- Set problem 1
In the forum thread about the TiVo eSATA cable, what does the reply warn can happen if too much pressure is put on the connector?
- Set problem 2
Extend the forum thread about the TiVo eSATA cable, picking up after its final sentence.

# Excerpted passage start

How far into the TiVo is the eSATA cord supposed to go? I can't get it in as far as the rubber cover touching the TiVo (there is always a little silver of the connector showing).

I also can't get TiVo to recognize that the drive is attached. Are these two things part of the same problem?

How hard do you have to shove the cord into the TiVo to get it to go all the way in (and, yes, I am putting it in with the correct side up)?

BS


----------



## richsadams (Jan 4, 2003)

Bsteenson said:


> How far into the TiVo is the eSATA cord supposed to go? I can't get it in as far as the rubber cover touching the TiVo (there is always a little silver of the connector showing).
> 
> I also can't get TiVo to recognize that the drive is attached. Are these two things part of the same problem?
> 
> ...


You shouldn't have to "shove" it in very hard, in fact you can damage the connector if you put too much pressure on it. It should seat snug/securely and not wobble around. However it sounds as if the supplied cable may be a bit problematic. Others found the same issue with OEM eSATA cables that came with other eSATA drives used on the S3's.

As *Joybob* points out, in some cases it has helped to trim a bit of the plastic away from the connector to get it to seat firmly. By your description that may be the answer. I haven't seen the WD DVR Expander cable, but I agree with *bkdtv*, I'd be surprised if they're supplying one that needed modifications...but you never know.

# Excerpted passage end
# Extracted records start

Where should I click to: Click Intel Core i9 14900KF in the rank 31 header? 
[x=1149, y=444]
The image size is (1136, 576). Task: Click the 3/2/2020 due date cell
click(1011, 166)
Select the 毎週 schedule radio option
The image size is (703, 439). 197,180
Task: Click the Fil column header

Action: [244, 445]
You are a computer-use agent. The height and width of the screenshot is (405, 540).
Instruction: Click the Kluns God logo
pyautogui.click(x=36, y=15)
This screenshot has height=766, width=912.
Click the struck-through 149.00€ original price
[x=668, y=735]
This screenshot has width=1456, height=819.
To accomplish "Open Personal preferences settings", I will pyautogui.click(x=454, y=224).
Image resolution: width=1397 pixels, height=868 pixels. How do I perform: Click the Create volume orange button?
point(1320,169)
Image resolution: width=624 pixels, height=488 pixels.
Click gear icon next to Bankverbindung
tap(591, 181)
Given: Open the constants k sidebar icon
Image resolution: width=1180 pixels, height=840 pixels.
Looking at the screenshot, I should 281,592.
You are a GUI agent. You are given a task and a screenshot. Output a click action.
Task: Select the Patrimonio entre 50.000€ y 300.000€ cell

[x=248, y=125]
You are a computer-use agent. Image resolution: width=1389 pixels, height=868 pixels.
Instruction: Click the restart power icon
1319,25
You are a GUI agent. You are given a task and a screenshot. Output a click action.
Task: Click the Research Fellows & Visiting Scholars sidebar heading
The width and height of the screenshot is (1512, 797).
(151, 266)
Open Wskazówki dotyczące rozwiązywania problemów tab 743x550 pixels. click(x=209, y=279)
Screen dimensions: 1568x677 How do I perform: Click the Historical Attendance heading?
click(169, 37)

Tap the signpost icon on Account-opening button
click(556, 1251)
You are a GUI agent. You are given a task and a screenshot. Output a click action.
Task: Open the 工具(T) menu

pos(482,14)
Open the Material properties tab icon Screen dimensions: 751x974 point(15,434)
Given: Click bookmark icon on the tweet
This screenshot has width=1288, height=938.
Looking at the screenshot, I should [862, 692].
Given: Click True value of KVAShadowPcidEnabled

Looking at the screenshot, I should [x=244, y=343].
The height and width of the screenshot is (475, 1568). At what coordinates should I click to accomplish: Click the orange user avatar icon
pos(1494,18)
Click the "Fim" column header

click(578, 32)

# Extracted records end

- Final result 1
The connector can be damaged.

- Final result 2
If the cable doesn't fit secure and snug without undue pressure, it's best not to force the issue (no pun intended...but that _was _pretty good  ). My advice would be to seek out a good replacement eSATA II cable such as the the SIIG CB-SA0111-S1 or one of good quality from a local CE store.


----------



## Bsteenson (Jul 30, 2000)

Thanks for the suggestions, but trimming plastic would do no good, as the cable doesn't go far enough in to touch the plastic as is.

The cable provided is labeled a SATA 2 cable.

Why in heaven's name should I have to go buy another cable? I spent the extra money and resolved to make do with a smaller hard drive by using the "supported" drive for the very reason that it is supposed to be plug-and-play with no problems.

There's nothing "snug/secure" about the connection. It wiggles all over the place when seated as far in as it will go. Both ends of the cable are the same. 

Anyone else have any ideas?

BS


----------



## Ralph Wiggum (Jul 30, 2007)

Mine installed with no problems whatsoever.



(Don't forget to go into settings and activate the drive.)


----------



## wtb (Dec 15, 2000)

How long is the cable?


----------



## richsadams (Jan 4, 2003)

Bsteenson said:


> Thanks for the suggestions, but trimming plastic would do no good, as the cable doesn't go far enough in to touch the plastic as is.
> 
> The cable provided is labeled a SATA 2 cable.
> 
> ...


A SATA II/2 cable would be correct. And I couldn't agree more, you shouldn't have to buy another cable. However if it is a cable issue and it isn't working you only have a couple of options; send everything back and hope a replacement drive has a better cable or get a cable that works.

I'd certainly be on the phone complaining to TiVo about it.

Out of curiosity, are you able to snap a few pics of the ends of the cable and post them so we can have a look? It might help us to see what you're dealing with and determine if some of these drives are being shipped w/bad cables as you're not the first one to complain.


----------



## mchief (Sep 10, 2005)

Hooked up last night to my THD. The eSata cable seems fine. Not as snug as I would like, but tight enough not too wiggle. Booted up and I now have 85 hours of HD. I also do the dusting.


----------



## Bsteenson (Jul 30, 2000)

Finally got the TiVo to notice and install the eSATA drive a couple of days ago (guess the cable was just in the "sweet spot" this attempt).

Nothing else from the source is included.